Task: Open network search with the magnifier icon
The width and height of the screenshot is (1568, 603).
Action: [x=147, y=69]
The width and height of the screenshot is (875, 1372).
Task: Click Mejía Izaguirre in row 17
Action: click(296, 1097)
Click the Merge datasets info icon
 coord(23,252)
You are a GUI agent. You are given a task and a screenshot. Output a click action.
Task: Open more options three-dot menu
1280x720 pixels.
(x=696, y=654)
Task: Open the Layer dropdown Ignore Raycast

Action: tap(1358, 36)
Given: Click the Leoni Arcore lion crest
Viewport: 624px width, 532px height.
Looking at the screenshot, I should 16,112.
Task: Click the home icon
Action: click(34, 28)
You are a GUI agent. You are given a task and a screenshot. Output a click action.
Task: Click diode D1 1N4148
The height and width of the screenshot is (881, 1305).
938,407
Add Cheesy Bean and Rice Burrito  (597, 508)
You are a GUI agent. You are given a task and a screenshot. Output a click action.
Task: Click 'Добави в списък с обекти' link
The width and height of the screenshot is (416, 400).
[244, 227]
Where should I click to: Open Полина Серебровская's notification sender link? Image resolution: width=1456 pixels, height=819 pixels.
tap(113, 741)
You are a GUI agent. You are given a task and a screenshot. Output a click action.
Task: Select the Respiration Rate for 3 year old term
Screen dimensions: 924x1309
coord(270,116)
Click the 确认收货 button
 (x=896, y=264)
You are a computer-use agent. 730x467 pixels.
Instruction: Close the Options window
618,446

************

#### Aim of the exercise:
Return all of the data above word for word, with every line unchanged and in its original order.

#### Problem solution:
Task: Open network search with the magnifier icon
The width and height of the screenshot is (1568, 603).
Action: [x=147, y=69]
The width and height of the screenshot is (875, 1372).
Task: Click Mejía Izaguirre in row 17
Action: click(296, 1097)
Click the Merge datasets info icon
 coord(23,252)
You are a GUI agent. You are given a task and a screenshot. Output a click action.
Task: Open more options three-dot menu
1280x720 pixels.
(x=696, y=654)
Task: Open the Layer dropdown Ignore Raycast

Action: tap(1358, 36)
Given: Click the Leoni Arcore lion crest
Viewport: 624px width, 532px height.
Looking at the screenshot, I should 16,112.
Task: Click the home icon
Action: click(34, 28)
You are a GUI agent. You are given a task and a screenshot. Output a click action.
Task: Click diode D1 1N4148
The height and width of the screenshot is (881, 1305).
938,407
Add Cheesy Bean and Rice Burrito  (597, 508)
You are a GUI agent. You are given a task and a screenshot. Output a click action.
Task: Click 'Добави в списък с обекти' link
The width and height of the screenshot is (416, 400).
[244, 227]
Where should I click to: Open Полина Серебровская's notification sender link? Image resolution: width=1456 pixels, height=819 pixels.
tap(113, 741)
You are a GUI agent. You are given a task and a screenshot. Output a click action.
Task: Select the Respiration Rate for 3 year old term
Screen dimensions: 924x1309
coord(270,116)
Click the 确认收货 button
 (x=896, y=264)
You are a computer-use agent. 730x467 pixels.
Instruction: Close the Options window
618,446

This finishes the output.